Concurrency and Generators - jellyfish-tom/TIL GitHub Wiki

[SOURCES]

Javascript tried to manage concurrency/asynchronus code for quite some time now.

  1. Callbacks

They lead to Callback Hell - lets just forget about that shameful time. Callback hell was to be solved with:

  1. Promises

But it haven't actually worked as we ended up in Promises Hell and it wasnt really working that much better than callbacks. And ES6/ES7 introduces:

  1. Async/Await

That works - asynchronous code looking and feeling like synchronous one. = WIN

and than come the:

Generators

Generators are a great metaprogramming tool.

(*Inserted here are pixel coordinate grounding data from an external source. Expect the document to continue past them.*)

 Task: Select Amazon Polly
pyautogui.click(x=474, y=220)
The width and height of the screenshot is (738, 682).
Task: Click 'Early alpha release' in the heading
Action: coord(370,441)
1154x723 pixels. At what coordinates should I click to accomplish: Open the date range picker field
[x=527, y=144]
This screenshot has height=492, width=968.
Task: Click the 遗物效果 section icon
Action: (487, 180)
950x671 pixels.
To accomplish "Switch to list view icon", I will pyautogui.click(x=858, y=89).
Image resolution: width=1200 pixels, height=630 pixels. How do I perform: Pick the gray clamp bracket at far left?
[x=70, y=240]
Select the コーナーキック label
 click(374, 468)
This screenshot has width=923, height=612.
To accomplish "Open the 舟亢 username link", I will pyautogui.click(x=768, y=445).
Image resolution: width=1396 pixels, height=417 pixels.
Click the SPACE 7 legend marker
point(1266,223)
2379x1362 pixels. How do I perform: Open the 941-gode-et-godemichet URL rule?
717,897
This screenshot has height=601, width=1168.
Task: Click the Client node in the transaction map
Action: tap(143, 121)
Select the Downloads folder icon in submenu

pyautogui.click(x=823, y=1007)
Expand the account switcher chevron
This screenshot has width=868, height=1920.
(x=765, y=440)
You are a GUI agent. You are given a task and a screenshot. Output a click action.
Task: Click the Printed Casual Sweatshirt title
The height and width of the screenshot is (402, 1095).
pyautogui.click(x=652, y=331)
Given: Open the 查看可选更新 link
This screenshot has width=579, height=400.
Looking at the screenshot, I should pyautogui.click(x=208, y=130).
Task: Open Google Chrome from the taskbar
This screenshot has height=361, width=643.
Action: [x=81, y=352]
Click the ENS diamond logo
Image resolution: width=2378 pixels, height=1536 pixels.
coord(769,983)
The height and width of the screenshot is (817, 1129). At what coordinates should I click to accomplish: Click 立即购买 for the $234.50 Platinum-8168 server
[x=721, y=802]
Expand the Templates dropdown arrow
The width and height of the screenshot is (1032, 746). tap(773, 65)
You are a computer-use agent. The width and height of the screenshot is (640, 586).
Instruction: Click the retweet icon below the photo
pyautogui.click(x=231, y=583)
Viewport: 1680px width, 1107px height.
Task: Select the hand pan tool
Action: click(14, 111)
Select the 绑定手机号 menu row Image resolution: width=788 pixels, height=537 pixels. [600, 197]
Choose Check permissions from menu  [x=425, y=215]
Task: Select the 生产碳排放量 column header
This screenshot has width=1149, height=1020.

They can be used for things like lazy evaluation, iterating over memory intensive data sets and on-demand data processing from multiple data sources using a library like RxJs.

Syntax and basic usage:

function* generator(i) {
  yield i;
  yield i + 10;
}

var gen = generator(10);

console.log(gen.next());
// expected output: { value: 10, done: false }

console.log(gen.next());
// expected output: { value: 20, done: false }

console.log(gen.next());
// expected output: { value: undefined, done: true }

Values can also be passed inside generator function:

function* crossBridge() {
  const reply = yield 'What is your favorite color?';
  console.log(reply);
  if (reply !== 'yellow') return 'Wrong!'
  return 'You may pass.';
}

{
  const iter = crossBridge();
  const q = iter.next().value; // Iterator yields question
  console.log(q);
  const a = iter.next('blue').value; // Pass reply back into generator
  console.log(a);
}

// What is your favorite color?
// blue
// Wrong!

However, often we wouldn’t want to use generators alone in production code because they forces us to reason about a process over time. And each time we call next, we jump back to our generator like a GOTO statement.